Given task: Identify each line in the data below that contains the string "pixels" and copy those lines out in full. Case counts.

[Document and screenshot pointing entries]
--- Begin ---

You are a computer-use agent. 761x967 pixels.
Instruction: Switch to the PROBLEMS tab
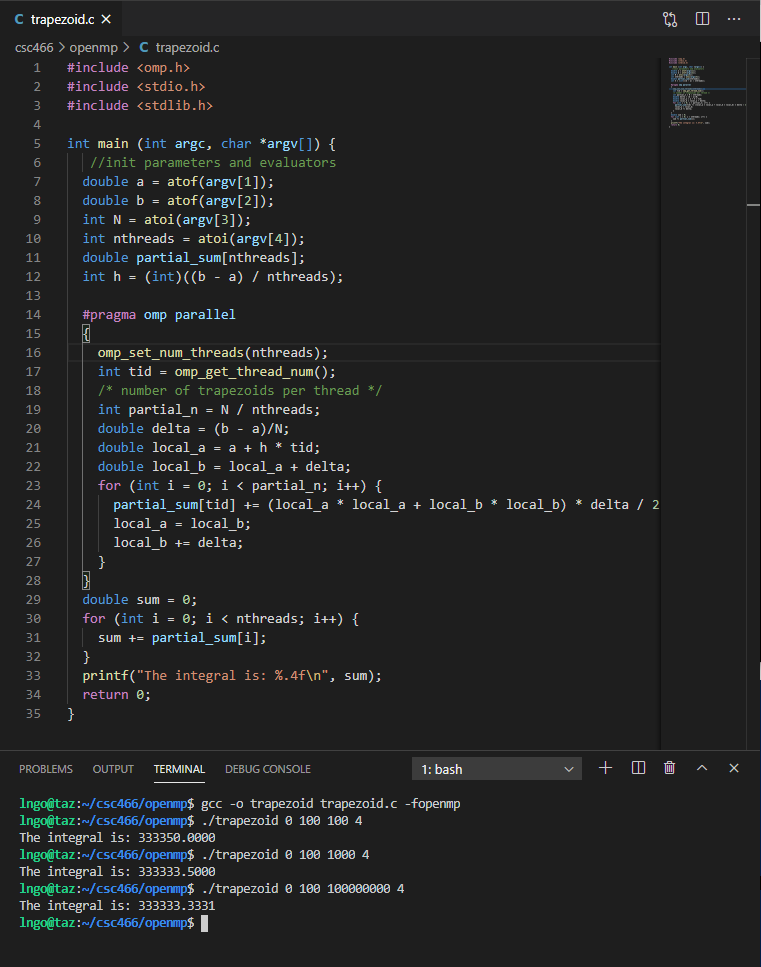(x=46, y=769)
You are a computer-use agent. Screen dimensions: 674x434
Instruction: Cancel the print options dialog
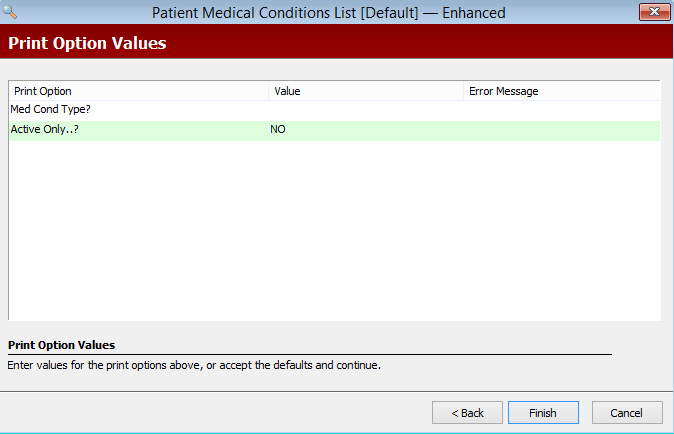[x=627, y=413]
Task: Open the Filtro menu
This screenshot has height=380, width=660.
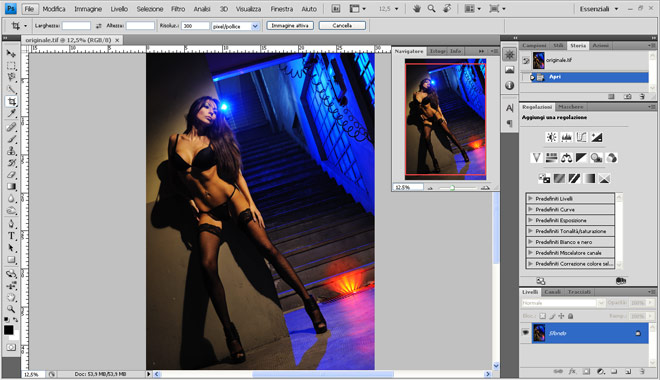Action: [178, 9]
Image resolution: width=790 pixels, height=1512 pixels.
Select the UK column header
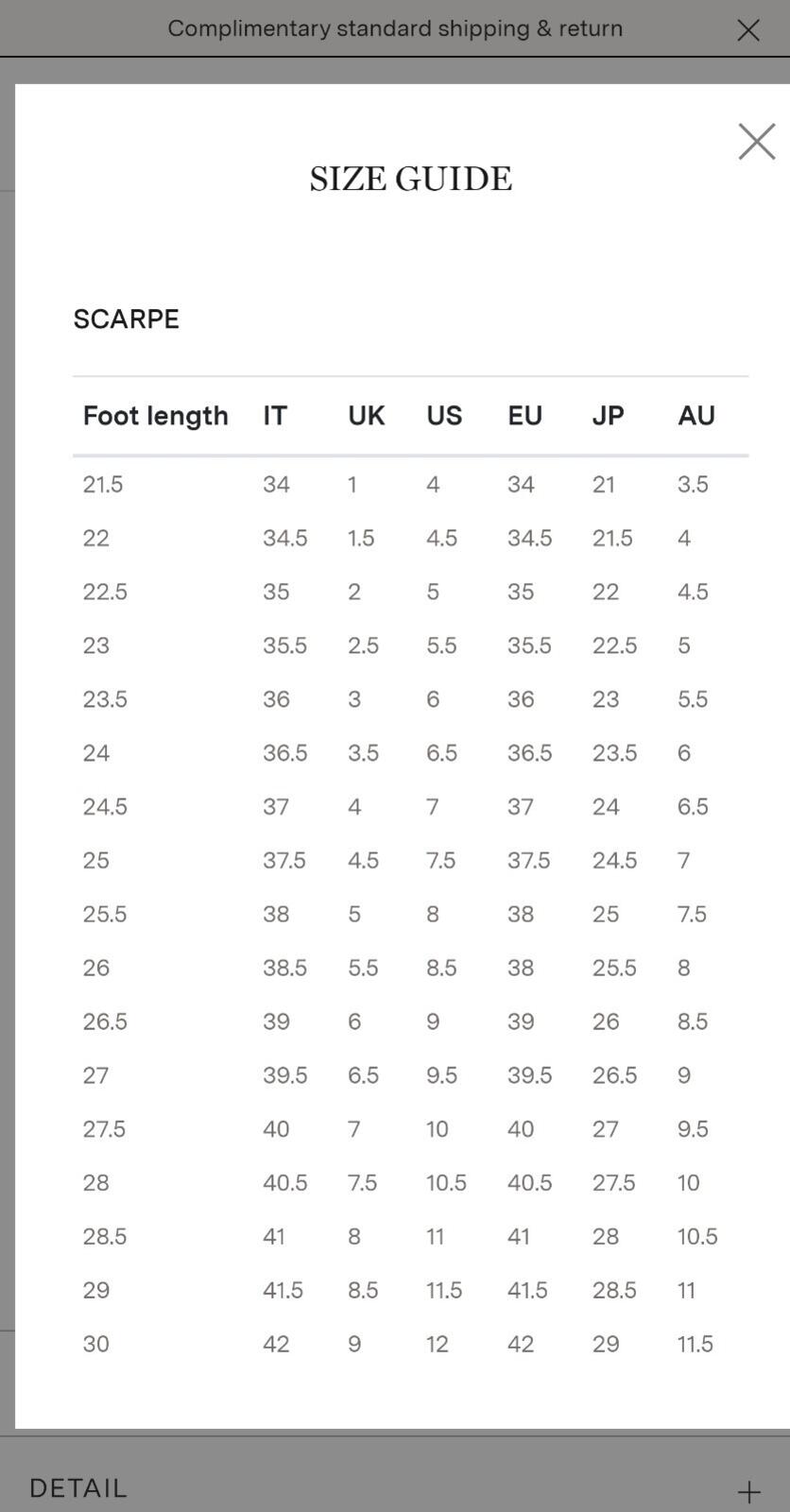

--- End ---

Answer below:
You are a computer-use agent. 761x967 pixels.
Image resolution: width=790 pixels, height=1512 pixels.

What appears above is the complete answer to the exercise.